Saved data entries:
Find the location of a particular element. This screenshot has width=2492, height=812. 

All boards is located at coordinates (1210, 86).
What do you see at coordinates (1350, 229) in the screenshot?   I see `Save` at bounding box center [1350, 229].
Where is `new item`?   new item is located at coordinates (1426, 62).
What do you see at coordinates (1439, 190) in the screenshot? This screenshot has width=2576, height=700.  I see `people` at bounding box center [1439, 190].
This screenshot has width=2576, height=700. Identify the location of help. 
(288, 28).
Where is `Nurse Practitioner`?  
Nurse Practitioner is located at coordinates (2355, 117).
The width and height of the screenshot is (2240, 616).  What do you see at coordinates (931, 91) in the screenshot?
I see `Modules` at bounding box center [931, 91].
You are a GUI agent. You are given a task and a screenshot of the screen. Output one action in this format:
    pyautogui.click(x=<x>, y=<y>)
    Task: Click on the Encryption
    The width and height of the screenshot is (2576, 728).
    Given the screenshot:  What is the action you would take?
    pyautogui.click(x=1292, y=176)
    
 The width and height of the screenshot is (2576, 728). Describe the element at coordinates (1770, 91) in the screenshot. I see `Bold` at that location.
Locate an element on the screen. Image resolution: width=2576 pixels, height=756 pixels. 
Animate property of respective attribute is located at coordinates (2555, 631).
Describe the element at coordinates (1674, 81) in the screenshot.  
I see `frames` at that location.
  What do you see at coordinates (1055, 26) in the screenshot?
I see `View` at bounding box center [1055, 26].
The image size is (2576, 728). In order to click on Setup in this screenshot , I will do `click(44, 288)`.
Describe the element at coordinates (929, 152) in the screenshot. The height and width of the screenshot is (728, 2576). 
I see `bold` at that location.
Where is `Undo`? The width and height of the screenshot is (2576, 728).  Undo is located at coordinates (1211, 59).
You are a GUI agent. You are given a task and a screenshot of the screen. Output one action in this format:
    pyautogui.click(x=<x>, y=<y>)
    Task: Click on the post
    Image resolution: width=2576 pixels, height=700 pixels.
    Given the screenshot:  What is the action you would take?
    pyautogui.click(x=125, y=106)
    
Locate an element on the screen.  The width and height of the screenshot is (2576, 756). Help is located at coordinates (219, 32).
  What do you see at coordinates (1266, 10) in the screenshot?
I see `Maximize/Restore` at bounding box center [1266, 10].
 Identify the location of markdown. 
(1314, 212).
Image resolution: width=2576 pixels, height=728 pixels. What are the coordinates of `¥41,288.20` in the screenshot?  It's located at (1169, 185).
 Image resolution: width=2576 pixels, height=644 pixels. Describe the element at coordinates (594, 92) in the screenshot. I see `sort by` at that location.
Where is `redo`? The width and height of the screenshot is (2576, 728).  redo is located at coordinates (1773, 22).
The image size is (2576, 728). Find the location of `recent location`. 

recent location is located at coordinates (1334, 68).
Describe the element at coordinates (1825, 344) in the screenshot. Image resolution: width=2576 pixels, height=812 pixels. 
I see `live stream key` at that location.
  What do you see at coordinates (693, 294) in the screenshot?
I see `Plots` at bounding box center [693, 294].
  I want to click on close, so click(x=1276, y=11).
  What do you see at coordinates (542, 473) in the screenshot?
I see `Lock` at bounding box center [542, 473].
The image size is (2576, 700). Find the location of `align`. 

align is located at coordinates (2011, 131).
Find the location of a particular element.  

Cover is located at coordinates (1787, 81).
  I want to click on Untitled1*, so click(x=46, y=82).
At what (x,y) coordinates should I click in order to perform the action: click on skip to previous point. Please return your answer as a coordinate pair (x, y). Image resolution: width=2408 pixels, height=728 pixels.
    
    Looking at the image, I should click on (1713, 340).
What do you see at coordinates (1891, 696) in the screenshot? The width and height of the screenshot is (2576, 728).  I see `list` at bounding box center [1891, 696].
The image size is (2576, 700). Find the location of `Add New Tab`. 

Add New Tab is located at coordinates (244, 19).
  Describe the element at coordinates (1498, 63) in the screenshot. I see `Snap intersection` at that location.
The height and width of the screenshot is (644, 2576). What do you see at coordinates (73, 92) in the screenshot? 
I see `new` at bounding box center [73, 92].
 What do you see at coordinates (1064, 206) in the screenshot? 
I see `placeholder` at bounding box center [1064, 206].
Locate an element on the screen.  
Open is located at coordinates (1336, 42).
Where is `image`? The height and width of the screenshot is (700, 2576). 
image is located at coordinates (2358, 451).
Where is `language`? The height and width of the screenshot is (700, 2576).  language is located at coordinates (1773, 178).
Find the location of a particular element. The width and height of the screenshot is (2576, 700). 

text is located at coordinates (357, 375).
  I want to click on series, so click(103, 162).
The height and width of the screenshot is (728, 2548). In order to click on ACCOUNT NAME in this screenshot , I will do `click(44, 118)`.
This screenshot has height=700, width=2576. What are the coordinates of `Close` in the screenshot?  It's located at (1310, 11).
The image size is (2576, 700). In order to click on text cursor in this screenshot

- [JOB]: Present the items as a numbered list with blank lines left out, beginning at the line that contains "What do you see at coordinates (542, 473)" and stopping after the line that contains "What do you see at coordinates (1891, 696)".

- [EXERCISE OUTPUT]:
1.   What do you see at coordinates (542, 473) in the screenshot?
2. I see `Lock` at bounding box center [542, 473].
3. The image size is (2576, 700). Find the location of `align`. 
4. align is located at coordinates (2011, 131).
5. Find the location of a particular element.  
6. Cover is located at coordinates (1787, 81).
7.   I want to click on Untitled1*, so click(x=46, y=82).
8. At what (x,y) coordinates should I click in order to perform the action: click on skip to previous point. Please return your answer as a coordinate pair (x, y). Image resolution: width=2408 pixels, height=728 pixels.
9.     Looking at the image, I should click on (1713, 340).
10. What do you see at coordinates (1891, 696) in the screenshot? The width and height of the screenshot is (2576, 728).  I see `list` at bounding box center [1891, 696].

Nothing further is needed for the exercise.